Après une entrée en matière déconcertante, le thème principal prend place, et la deuxième partie du roman se consacre à la sauvegarde de l’humanité. Avec un style simple et abordable, le rythme est enlevé, sans trop de descriptions, malgré des paragraphes un peu longs à mon gout, et peu de dialogues. C’est probablement le seul argument qui me fait dire que des adolescents risquent d’être rebutés par ce roman.

Et pourtant, cette lecture est un hymne à l’humanisme, sa conclusion un chant plein de respect pour ceux qui construisent le futur. Pierre Bordage a mis beaucoup de passion dans ce roman, montrant tout son amour pour ses personnages mais aussi pour les hommes qui œuvrent pour le Bien de tous. Et en filigrane, on retrouve cette question entêtante : Le progrès œuvre-t-il toujours pour le bien ?11Ne fait-on pas du mal en voulant faire le bien ? Voilà un roman plus profond qu’il n’y parait où Pierre Bordage offre l’amour comme solution.

L’arcane sans nom de Pierre Bordage (Editions de la Branche)

Vendredi 13, épisode 3 sur Black Novel. Voici donc le troisième roman paru dans cette nouvelle collection des éditions de la Branche. C’est aussi l’occasion de découvrir un nouvel auteur.

Sahil est un jeune afghan, qui vit (ou survit) en France sans papiers. Il a déserté l’armée afghane régulière après avoir été obligé de tuer une jeune paysanne, et cherche maintenant à rejoindre l’Angleterre. En attendant, il loge chez Mephisto, un jeune homme à la tête d’un groupe de satanistes. Mephisto d’ailleurs lui fait rencontrer un homme étrange qui va lui proposer un étrange marché : en l’échange de 5000 euros et de papiers en règle, il doit assassiner une jeune femme.
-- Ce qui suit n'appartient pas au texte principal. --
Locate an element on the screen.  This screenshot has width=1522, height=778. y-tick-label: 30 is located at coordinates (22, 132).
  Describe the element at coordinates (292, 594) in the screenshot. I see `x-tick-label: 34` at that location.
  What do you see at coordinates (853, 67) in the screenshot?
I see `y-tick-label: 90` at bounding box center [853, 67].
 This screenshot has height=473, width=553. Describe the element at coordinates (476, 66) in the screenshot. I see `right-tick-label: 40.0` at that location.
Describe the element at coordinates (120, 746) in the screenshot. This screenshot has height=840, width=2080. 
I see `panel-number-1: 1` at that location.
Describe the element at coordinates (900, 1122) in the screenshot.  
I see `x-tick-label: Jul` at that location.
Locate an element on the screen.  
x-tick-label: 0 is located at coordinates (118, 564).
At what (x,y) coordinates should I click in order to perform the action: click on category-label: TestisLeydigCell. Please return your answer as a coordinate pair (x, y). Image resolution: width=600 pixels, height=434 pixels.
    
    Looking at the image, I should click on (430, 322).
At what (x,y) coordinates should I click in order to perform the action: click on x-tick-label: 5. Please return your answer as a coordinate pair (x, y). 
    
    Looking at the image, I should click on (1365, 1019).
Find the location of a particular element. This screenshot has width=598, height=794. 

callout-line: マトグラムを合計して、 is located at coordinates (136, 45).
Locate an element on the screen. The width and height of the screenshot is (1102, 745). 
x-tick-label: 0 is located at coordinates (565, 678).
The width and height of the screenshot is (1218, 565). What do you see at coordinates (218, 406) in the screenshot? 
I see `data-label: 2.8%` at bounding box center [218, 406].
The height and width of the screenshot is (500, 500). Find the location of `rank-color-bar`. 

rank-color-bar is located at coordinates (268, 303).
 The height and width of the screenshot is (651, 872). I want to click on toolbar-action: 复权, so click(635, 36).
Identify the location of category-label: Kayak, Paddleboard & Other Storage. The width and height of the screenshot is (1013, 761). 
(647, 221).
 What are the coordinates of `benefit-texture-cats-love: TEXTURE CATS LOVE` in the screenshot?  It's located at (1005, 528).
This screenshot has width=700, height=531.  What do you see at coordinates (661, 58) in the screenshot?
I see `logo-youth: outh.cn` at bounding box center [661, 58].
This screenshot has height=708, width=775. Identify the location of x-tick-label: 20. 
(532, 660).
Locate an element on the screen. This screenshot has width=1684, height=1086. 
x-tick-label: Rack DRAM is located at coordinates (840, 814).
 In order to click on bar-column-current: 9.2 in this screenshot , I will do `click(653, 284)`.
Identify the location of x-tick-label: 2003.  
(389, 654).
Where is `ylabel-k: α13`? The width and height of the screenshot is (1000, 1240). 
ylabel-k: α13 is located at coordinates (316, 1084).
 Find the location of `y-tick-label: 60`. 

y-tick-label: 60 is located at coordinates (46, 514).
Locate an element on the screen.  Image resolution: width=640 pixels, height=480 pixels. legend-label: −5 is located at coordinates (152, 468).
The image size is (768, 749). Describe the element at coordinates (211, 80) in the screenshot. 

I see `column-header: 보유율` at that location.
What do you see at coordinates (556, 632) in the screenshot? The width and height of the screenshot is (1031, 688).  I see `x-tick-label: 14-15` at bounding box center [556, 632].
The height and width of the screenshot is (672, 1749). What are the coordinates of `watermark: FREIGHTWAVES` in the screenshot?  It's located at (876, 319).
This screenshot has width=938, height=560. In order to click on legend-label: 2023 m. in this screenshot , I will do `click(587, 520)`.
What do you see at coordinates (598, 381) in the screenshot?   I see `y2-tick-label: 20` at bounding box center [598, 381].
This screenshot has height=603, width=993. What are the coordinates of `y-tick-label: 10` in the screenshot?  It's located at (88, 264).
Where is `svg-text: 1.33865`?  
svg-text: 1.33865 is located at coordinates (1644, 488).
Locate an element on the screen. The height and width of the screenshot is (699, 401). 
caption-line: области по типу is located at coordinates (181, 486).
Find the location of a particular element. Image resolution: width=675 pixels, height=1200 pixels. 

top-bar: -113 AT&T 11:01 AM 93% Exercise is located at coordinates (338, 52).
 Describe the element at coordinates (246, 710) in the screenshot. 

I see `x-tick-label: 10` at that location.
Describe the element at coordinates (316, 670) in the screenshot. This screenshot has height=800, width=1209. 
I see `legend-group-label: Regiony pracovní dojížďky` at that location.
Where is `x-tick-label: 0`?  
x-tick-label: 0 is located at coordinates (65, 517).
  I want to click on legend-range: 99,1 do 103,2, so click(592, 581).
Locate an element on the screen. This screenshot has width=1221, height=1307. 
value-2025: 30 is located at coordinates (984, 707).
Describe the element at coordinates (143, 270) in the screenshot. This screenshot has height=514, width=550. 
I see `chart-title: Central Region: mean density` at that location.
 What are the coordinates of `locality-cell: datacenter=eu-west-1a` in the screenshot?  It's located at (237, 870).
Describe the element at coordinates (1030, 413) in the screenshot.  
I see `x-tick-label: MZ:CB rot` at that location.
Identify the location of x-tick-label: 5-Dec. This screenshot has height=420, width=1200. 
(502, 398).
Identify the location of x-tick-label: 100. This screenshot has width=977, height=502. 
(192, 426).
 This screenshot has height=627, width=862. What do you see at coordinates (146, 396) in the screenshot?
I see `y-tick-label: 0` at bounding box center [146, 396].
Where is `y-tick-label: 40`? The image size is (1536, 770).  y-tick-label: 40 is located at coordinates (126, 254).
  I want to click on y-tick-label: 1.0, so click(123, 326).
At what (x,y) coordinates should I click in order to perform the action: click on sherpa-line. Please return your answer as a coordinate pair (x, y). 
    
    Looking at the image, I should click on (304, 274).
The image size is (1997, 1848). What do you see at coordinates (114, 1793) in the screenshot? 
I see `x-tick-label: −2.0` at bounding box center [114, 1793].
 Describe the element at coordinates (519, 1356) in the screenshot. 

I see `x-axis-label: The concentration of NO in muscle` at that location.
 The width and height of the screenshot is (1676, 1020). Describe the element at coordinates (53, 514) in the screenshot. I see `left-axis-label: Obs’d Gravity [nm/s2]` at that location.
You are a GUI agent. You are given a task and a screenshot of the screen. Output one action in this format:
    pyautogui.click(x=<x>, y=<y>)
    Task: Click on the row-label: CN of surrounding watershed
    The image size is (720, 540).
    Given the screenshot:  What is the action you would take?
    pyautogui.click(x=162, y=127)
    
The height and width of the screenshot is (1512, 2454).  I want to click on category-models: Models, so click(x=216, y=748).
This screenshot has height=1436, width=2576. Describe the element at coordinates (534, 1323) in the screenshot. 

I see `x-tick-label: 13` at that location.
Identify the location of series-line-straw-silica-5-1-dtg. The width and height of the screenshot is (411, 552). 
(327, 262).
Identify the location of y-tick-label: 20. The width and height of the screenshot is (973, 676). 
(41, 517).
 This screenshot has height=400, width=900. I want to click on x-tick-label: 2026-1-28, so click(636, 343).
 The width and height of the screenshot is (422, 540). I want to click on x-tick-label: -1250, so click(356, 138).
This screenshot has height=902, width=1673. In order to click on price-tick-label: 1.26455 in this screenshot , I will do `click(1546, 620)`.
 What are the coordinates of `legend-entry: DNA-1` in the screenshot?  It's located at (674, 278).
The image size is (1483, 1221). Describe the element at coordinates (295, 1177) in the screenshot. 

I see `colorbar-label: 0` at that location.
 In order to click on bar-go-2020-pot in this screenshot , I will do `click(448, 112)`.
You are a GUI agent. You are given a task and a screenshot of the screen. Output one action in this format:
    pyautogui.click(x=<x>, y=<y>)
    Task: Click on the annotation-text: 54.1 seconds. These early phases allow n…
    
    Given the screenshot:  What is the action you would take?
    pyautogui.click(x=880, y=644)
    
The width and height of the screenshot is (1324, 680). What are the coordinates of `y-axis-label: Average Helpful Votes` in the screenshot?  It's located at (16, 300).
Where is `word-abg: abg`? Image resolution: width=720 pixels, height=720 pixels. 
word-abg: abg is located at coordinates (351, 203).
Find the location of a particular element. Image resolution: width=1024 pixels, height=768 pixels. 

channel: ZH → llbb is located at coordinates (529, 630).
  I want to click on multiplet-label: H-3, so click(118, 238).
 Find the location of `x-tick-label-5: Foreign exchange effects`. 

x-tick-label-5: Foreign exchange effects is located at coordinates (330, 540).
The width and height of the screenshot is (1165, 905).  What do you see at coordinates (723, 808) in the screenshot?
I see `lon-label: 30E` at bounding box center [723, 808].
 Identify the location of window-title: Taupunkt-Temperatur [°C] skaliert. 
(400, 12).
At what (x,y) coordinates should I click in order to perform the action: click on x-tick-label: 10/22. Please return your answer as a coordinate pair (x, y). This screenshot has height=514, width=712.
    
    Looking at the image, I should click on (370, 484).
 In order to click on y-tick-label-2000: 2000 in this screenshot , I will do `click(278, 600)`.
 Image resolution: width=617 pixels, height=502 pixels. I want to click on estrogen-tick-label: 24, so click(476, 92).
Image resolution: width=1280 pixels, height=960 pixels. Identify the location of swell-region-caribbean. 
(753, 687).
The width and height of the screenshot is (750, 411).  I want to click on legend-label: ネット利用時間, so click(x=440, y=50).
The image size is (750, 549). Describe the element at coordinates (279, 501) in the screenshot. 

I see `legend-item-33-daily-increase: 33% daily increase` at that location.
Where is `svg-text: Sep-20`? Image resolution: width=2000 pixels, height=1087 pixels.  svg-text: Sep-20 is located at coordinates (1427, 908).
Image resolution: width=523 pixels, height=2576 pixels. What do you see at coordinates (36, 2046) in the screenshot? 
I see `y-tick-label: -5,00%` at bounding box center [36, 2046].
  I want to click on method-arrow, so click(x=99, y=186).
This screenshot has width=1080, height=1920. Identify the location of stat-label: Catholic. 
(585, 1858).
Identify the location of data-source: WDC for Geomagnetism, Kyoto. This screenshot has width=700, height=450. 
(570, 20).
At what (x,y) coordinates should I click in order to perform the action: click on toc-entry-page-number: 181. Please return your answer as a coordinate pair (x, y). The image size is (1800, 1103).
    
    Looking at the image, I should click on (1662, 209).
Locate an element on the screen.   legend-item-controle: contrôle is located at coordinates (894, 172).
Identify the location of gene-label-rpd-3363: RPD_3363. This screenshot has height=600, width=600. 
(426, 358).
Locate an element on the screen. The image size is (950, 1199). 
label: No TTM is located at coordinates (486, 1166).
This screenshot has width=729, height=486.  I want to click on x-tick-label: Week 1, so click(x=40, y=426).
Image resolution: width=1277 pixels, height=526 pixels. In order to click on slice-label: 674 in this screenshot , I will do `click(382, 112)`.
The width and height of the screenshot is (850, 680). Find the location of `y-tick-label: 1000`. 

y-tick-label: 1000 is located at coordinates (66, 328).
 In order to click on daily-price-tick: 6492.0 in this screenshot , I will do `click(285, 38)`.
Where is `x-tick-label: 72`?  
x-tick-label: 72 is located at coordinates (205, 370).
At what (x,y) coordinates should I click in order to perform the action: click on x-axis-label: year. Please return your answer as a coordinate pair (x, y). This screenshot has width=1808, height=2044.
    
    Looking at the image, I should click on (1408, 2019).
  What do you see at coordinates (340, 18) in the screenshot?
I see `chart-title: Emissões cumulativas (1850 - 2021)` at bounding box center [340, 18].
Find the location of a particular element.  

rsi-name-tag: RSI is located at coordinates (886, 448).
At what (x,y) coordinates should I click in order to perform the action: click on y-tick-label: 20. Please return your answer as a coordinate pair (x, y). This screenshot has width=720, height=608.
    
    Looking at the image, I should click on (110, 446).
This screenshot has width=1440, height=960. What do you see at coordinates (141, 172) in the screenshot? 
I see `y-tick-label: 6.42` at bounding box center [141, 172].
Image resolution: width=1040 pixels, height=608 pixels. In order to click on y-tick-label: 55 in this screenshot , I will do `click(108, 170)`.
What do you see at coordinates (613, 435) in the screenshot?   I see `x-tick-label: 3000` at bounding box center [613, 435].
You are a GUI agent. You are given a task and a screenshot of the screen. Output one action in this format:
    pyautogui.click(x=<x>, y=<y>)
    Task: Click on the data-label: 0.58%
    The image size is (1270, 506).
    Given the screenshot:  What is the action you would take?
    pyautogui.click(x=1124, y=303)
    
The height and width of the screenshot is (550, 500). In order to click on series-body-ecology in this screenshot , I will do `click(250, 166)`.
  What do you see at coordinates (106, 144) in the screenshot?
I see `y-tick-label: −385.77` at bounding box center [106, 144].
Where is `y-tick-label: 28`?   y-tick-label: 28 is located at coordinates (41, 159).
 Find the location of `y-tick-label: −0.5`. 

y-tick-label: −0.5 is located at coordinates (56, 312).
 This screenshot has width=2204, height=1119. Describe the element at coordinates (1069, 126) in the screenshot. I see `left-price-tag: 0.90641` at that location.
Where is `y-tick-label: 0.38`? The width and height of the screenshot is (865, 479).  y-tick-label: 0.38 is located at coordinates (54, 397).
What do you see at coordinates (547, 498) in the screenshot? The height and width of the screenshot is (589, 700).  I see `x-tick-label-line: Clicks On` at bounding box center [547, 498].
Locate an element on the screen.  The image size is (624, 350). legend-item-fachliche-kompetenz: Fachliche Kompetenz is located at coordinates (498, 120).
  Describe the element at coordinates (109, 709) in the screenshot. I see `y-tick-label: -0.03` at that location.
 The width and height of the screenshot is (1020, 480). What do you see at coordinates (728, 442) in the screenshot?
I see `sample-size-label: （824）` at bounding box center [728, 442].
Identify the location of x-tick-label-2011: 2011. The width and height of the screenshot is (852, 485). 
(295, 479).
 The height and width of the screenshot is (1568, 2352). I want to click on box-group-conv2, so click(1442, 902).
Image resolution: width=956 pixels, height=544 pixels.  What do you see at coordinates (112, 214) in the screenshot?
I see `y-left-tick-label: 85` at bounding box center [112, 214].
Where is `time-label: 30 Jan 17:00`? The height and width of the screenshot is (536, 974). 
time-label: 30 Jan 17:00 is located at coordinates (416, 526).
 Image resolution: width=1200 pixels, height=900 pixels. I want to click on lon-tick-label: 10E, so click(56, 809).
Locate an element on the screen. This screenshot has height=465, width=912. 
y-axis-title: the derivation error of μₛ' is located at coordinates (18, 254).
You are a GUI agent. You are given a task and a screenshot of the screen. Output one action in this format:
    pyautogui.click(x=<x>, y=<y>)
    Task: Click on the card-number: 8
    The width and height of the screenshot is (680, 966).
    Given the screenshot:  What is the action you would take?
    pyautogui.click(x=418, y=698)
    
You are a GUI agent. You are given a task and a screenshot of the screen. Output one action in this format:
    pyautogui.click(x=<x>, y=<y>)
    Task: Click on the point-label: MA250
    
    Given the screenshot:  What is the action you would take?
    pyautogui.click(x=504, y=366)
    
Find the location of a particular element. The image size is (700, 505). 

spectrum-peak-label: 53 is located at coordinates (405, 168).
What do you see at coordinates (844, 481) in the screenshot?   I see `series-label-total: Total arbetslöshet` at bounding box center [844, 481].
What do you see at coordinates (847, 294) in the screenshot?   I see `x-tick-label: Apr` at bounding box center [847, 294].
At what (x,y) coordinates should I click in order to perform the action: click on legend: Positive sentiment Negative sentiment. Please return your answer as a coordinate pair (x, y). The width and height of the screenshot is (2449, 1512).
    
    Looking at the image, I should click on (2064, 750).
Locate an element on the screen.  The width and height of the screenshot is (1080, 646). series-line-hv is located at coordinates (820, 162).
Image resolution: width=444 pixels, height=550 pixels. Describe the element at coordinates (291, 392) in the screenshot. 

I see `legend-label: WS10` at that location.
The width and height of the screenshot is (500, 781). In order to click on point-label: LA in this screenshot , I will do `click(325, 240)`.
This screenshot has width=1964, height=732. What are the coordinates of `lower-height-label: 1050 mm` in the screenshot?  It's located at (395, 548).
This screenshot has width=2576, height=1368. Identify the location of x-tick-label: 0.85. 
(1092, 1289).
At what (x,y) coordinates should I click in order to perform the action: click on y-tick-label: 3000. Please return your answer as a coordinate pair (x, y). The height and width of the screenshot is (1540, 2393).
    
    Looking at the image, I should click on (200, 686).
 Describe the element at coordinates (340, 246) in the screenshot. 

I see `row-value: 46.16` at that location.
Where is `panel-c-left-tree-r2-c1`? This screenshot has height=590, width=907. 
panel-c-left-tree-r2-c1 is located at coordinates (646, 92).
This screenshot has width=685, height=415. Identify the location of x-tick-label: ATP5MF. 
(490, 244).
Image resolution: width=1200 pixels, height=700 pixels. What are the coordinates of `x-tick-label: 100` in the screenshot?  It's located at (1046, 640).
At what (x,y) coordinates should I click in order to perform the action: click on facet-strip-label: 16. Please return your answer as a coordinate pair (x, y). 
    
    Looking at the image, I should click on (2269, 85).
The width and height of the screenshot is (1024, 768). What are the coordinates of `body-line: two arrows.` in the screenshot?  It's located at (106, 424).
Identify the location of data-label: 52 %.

Dans le parking souterrain, Sahil est embusqué. La jeune femme qu’il doit tuer est entourée de gardes du corps. Il se rend compte que s’il commet son acte criminel, il va se faire tuer. Alors il préfère s’enfuir. Poursuivi par les sbires, il va leur échapper dans une mémorable course poursuite dans les caves d’un immeuble mais va se fouler la cheville.

Son dernier espoir est Mephisto et la belle Ten, la jeune femme qui doit participer au spectacle sataniste qui doit avoir lieu au cimetière Père Lachaise le vendredi 13. La course pour sa survie ne fait que commencer et les surprises vont se succéder.

On peut lire ce roman de différentes façons. Le roman peut se lire comme un thriller, une course poursuite entre des gentils et des méchants. Et de ce point de vue là, c’est une formidable réussite. Pierre Bordage nous concocte un sacré tour de force : une course poursuite à pied avec un des personnages qui a un pied foulé (et donc qui ne peut pas courir). C’est écrit avec une telle fluidité que j’ai avalé les pages à une vitesse sidérante.

On peut aussi apprécier aussi ce roman pour ses personnages haut en couleurs, passionnants, attachants, mais aussi mystérieux. Car plus on avance dans l’intrigue, plus on se demande qui est du bon coté, et qui est du mauvais. Si on ajoute que c’est aussi un livre d’ambiances, du Paris nocturne aux caves poussiéreuses, on se met vraiment dans la peau de Sahil, qui court, qui fuit pour sa survie.

Enfin, ce roman comporte une autre dimension, plus sérieuse, plus grave aussi. C’est la vision du conflit Afghan, vu de l’intérieur que nous donne à lire Pierre Bordage. Si il évite les discours et les explications sur les sources et les pourquoi de cette guerre, il nous montre de l’intérieur la vie des soldats qui se retrouvent à traquer voire tuer leurs semblables sans forcément comprendre les tenants et les aboutissants de ce conflit. Le parallèle est très bien fait avec ce portrait d’un homme qui, finalement, est perdu dans sa vie, qu’elle soit chez lui en Afghanistan ou en France. C’est un roman très réussi à tous points de vue que je vous conseille fortement de lire.